En la denuncia se alega que esta práctica atenta contra la Ley de Protección de la Privacidad de Niños en Internet (COPPA), aprobada en 1999 y creada para proteger la actividad de los menores en la red. Según la normativa, las apps dirigidas a niños deben contar con la aprobación de los padres para obtener información personal de los jugadores. Además, en una actualización de 2013, se remarcaron datos específicos como la geolocalización del móvil y la dirección IP.

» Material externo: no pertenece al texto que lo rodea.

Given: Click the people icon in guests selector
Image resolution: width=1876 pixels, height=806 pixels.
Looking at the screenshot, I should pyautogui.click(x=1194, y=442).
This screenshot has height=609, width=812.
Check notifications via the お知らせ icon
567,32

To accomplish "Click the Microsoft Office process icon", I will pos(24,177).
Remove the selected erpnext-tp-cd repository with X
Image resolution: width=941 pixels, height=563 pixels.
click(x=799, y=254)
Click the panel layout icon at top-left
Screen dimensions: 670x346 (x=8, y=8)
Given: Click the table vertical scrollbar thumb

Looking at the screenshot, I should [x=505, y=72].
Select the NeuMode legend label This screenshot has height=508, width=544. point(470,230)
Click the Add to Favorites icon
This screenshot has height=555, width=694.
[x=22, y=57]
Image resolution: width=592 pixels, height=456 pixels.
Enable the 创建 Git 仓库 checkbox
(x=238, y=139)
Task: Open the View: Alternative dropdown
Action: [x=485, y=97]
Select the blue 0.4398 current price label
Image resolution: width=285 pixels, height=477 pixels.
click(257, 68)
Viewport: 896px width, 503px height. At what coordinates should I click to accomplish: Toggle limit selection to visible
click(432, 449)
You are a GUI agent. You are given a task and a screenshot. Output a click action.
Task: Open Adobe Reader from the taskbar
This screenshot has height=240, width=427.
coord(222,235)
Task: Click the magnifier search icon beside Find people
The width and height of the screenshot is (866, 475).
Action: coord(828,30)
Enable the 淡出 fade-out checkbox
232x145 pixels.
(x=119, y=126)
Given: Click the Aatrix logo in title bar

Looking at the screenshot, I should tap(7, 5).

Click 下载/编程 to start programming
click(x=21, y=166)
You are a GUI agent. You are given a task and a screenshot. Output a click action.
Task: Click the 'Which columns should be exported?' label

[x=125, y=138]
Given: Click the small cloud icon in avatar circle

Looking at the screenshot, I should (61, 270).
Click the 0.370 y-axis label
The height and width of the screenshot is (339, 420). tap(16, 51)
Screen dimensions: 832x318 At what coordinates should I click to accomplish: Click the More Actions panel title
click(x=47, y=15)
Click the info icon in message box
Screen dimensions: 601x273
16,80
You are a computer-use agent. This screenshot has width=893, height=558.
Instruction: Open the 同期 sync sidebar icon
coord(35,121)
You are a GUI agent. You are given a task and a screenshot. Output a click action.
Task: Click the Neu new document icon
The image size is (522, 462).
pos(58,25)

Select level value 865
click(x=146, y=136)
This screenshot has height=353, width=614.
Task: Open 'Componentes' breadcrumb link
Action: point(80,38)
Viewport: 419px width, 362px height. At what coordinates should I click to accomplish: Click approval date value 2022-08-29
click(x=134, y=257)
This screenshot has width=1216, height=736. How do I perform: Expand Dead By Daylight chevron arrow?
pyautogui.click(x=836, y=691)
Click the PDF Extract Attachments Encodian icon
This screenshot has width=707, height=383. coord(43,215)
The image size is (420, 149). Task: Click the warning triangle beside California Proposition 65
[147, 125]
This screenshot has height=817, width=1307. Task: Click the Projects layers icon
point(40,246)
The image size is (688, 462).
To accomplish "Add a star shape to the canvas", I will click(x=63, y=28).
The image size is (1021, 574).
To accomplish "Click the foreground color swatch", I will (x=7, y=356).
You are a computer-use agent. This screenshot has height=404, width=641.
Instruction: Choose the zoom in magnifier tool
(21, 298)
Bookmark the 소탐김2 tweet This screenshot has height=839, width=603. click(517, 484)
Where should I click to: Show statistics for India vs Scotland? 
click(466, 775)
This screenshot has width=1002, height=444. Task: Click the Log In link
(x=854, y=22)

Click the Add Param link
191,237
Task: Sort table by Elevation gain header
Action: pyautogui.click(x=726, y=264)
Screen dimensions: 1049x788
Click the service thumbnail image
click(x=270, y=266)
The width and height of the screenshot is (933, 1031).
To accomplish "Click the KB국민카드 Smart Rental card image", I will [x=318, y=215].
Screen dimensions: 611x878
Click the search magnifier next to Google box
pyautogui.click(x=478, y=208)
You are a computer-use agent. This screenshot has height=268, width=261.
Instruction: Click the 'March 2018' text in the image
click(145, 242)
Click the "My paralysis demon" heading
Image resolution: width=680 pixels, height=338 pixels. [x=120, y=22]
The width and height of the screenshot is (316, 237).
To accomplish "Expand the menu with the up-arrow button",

Rushing defiende que los videojuegos de Disney no solo recogen toda esta información, sino que además lo hacen sin el consentimiento de los adultos responsables y la utilizan para venderla a empresas externas. De este modo, ha pedido que se repongan "los daños reales y legales" que han ocasionado.

En el documento también se citan a 42 juegos y aplicaciones que violan la COPPA, entre las que se encuentran Disney Crossy Road, Frozen Free Fall, Star Wars: Commander y las versiones OZ y Brave de Temple Run.

En la denuncia se indica que las aplicaciones cuentan con un “software para rastrear, recolectar y exportar información personal, junto con información de comportamiento online”.

Disney se defendió en un comunicado negando la acusación, especificando que “posee un robusto programa de compatibilidad con COPPA, y mantenemos una estricta política de recopilación de datos y uso de las apps de Disney creadas para los niños y las familias. La denuncia se basa en un malentendido fundamental de los principios de COPPA, que pensamos defender en el juicio”.

La corporación protagonizó una polémica similar en 2011, cuando se impuso una multa de 3 millones de dólares hacia su filial Playdom por recolectar y divulgar información personal de “cientos de miles de menores de 13 años sin consentimiento de sus padres".